These are the key concepts you need to understand to accurately answer the question.

Polar Form
Complex numbers can be expressed in rectangular form (as used in math class), or in polar form, which is useful for multiplying and dividing them.
In polar form, a complex number is represented as its magnitude (distance from the origin) and angle (direction from the positive x-axis) in the complex plane.
A complex number in polar form is written as:
  • \( z = r(\cos(\theta) + i\sin(\theta)) \)
  • "\(r\)" is the magnitude.
  • "\(\theta\)" is the argument (angle).
Using Euler’s formula, it can be simplified to: \( z = re^{i\theta} \).

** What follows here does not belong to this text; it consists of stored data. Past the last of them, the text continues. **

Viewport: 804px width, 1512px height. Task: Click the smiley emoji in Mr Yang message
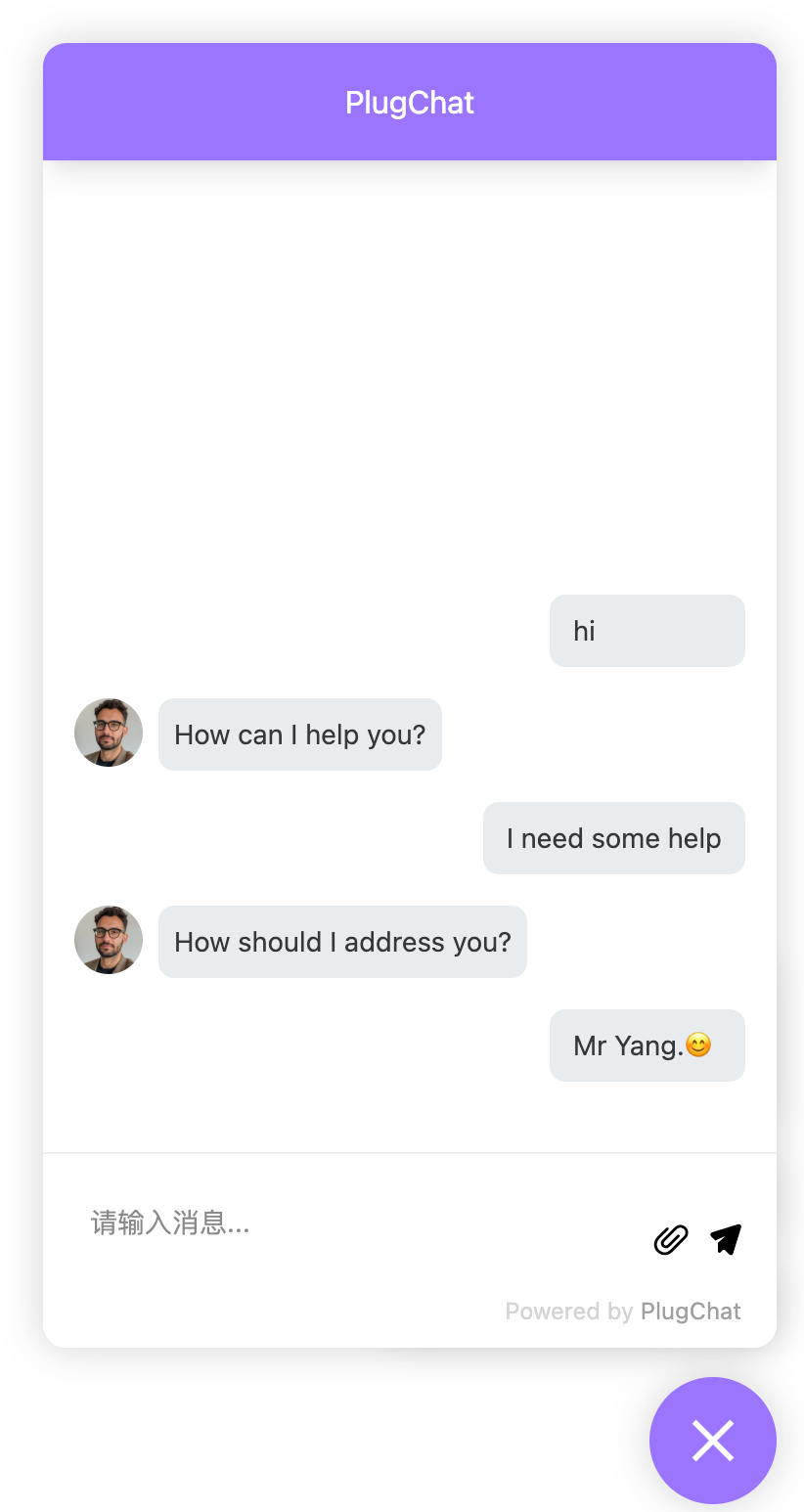[698, 1045]
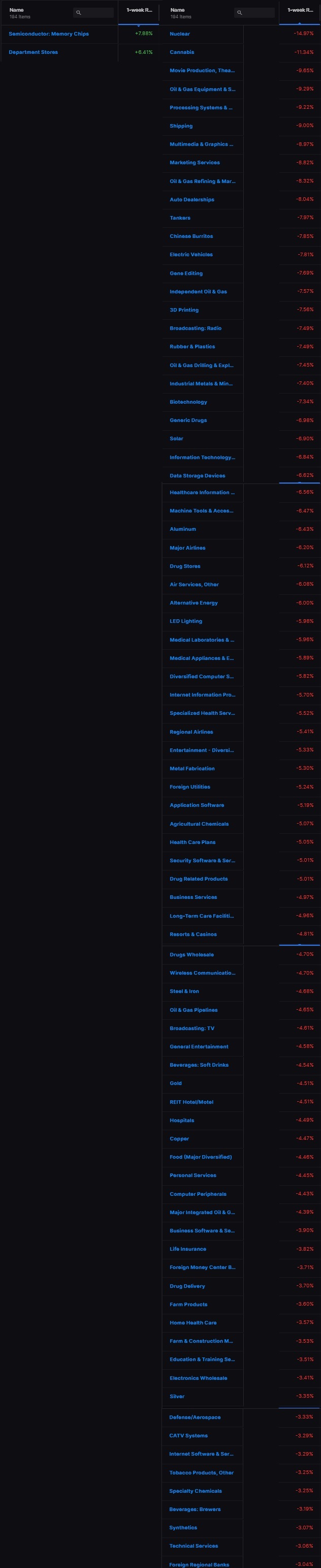Sort by 1-week return above Nuclear's -14.97%
This screenshot has height=1568, width=321.
pyautogui.click(x=300, y=10)
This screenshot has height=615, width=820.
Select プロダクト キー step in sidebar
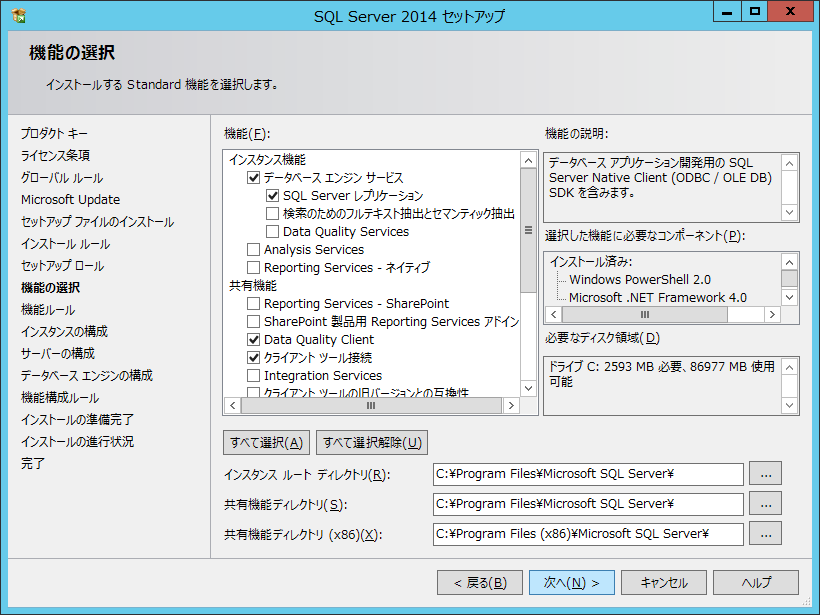click(x=54, y=134)

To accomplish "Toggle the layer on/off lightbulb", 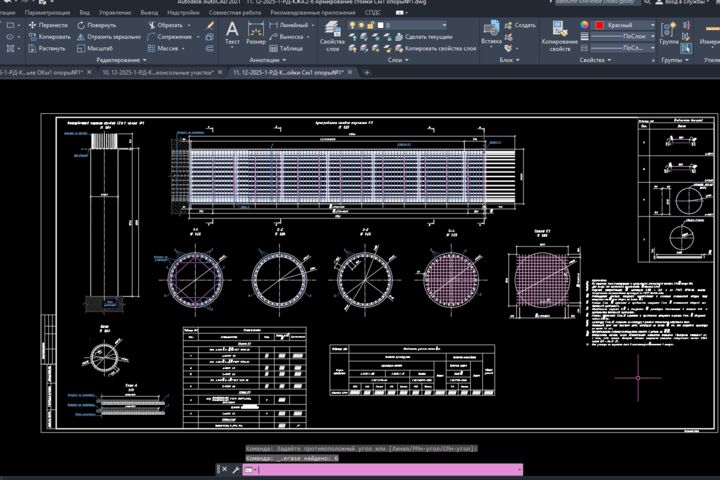I will (352, 25).
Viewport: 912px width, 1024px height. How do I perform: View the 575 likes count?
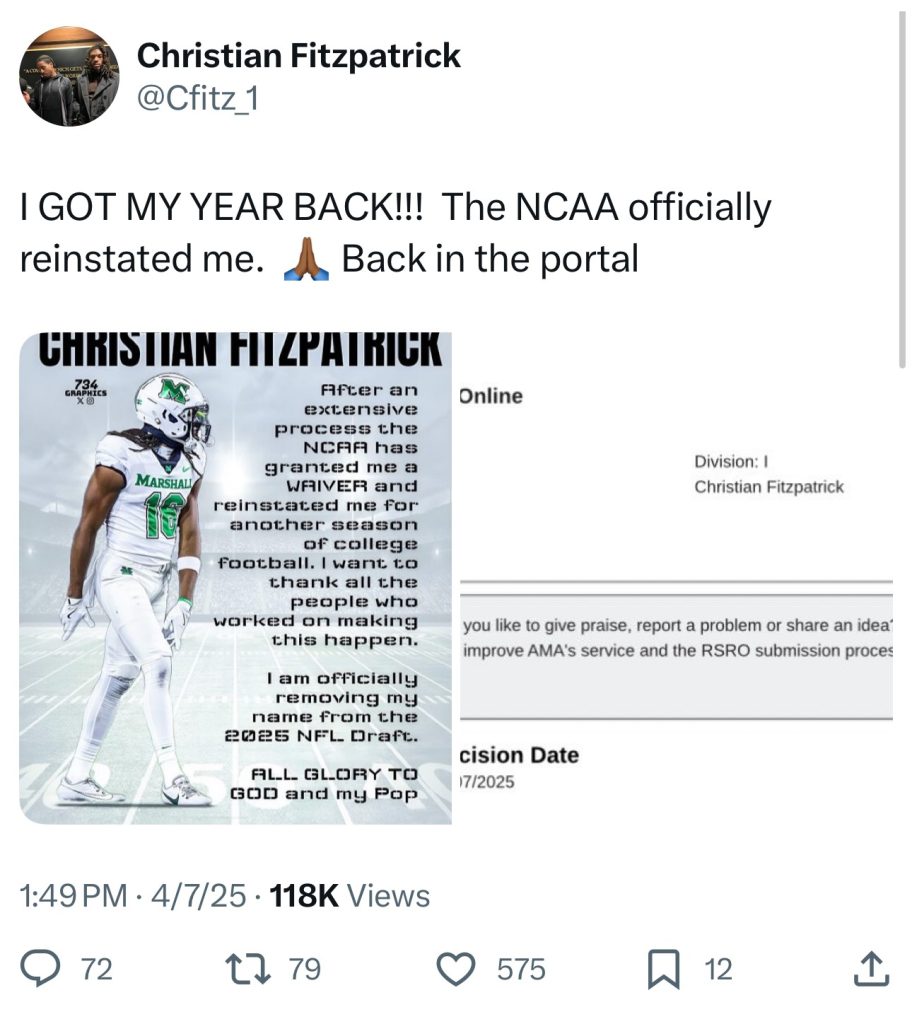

It makes operations like multiplication and division simpler, as we only need to work with the magnitudes and angles.
Magnitude
The magnitude, or modulus, of a complex number tells us how far the point is from the origin in the complex plane.
For a complex number \( z = a + bi \), its magnitude is:
\[ r = \sqrt{a^2 + b^2} \]
If you imagine the complex plane as a graph, the magnitude is the length of the line from the origin (0,0) to the point \((a,b)\).
For the given exercise, we calculated the magnitudes as:
  • \( r_1 = 8 \) for \( z_1 = 4\sqrt{3} - 4i \)
  • \( r_2 = 8 \) for \( z_2 = 8i \)
This step is crucial before moving to polar form.
Argument
The argument of a complex number refers to the angle it makes with the positive x-axis in the complex plane.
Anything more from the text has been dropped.